Where the listing below reaches the line containing "Click the delivery scooter icon for 外卖", start writing out lines exactly, and stop once the line containing "This screenshot has width=1225, height=488." has been written.
- Opening Delimiter -
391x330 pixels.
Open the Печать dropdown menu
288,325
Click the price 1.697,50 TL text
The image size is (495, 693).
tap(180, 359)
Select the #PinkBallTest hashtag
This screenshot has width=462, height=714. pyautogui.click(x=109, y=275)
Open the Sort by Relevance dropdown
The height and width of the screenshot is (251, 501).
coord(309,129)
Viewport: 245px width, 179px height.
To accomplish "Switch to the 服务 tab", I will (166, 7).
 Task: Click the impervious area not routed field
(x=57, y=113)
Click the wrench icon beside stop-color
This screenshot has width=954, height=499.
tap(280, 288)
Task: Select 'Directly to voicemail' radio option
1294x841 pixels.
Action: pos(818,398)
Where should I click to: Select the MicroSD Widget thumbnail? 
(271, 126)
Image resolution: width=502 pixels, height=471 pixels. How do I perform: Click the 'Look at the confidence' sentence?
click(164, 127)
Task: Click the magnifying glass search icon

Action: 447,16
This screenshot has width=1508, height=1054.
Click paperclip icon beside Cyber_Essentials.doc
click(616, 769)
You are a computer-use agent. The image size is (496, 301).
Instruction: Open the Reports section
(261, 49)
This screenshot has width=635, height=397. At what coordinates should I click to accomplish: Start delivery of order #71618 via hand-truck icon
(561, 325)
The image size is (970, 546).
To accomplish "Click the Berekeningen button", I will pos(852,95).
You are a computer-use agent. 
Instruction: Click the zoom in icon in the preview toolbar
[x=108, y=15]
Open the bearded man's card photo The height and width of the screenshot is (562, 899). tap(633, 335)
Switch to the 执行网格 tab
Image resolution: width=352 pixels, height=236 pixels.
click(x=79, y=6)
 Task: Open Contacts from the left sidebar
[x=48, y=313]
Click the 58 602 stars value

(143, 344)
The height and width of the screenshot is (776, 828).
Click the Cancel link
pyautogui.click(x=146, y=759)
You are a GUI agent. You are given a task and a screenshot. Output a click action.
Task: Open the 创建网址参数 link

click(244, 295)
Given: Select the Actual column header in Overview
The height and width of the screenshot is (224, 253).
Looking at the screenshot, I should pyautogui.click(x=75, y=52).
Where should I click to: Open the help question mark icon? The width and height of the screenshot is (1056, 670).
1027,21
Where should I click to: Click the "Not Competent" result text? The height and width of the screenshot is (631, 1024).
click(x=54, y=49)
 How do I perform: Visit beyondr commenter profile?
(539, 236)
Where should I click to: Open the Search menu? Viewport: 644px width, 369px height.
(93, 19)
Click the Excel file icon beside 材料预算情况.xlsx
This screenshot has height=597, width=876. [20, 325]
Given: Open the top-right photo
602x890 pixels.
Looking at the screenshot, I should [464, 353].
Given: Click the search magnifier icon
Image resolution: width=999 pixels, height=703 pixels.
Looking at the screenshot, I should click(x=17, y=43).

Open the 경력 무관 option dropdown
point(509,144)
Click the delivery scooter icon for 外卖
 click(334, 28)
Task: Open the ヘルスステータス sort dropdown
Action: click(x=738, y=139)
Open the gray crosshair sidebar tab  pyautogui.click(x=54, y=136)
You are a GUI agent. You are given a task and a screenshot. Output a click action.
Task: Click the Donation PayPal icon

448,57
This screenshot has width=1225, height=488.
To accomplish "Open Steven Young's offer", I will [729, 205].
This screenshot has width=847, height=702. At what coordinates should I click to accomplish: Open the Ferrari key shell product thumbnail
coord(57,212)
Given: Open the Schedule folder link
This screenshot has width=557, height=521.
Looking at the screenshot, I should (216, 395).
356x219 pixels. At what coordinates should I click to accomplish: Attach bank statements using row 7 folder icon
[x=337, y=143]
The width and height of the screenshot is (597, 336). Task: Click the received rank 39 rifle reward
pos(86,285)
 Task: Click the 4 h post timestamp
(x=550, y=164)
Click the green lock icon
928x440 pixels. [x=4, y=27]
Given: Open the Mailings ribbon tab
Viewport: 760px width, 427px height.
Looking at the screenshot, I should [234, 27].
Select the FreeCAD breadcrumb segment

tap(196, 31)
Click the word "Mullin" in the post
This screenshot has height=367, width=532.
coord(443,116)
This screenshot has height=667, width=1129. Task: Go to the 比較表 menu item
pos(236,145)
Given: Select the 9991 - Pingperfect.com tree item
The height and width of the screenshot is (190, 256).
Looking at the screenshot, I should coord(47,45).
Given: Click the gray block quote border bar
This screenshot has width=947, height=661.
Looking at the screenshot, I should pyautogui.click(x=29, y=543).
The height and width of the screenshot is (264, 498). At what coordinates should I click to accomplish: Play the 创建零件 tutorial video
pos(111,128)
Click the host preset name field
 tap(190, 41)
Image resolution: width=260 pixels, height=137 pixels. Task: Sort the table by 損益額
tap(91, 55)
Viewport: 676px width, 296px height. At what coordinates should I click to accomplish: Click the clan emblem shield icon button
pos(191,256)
- Closing Delimiter -
— Answer box —
Click the delivery scooter icon for 外卖
 click(334, 28)
Task: Open the ヘルスステータス sort dropdown
Action: click(x=738, y=139)
Open the gray crosshair sidebar tab  pyautogui.click(x=54, y=136)
You are a GUI agent. You are given a task and a screenshot. Output a click action.
Task: Click the Donation PayPal icon

448,57
This screenshot has width=1225, height=488.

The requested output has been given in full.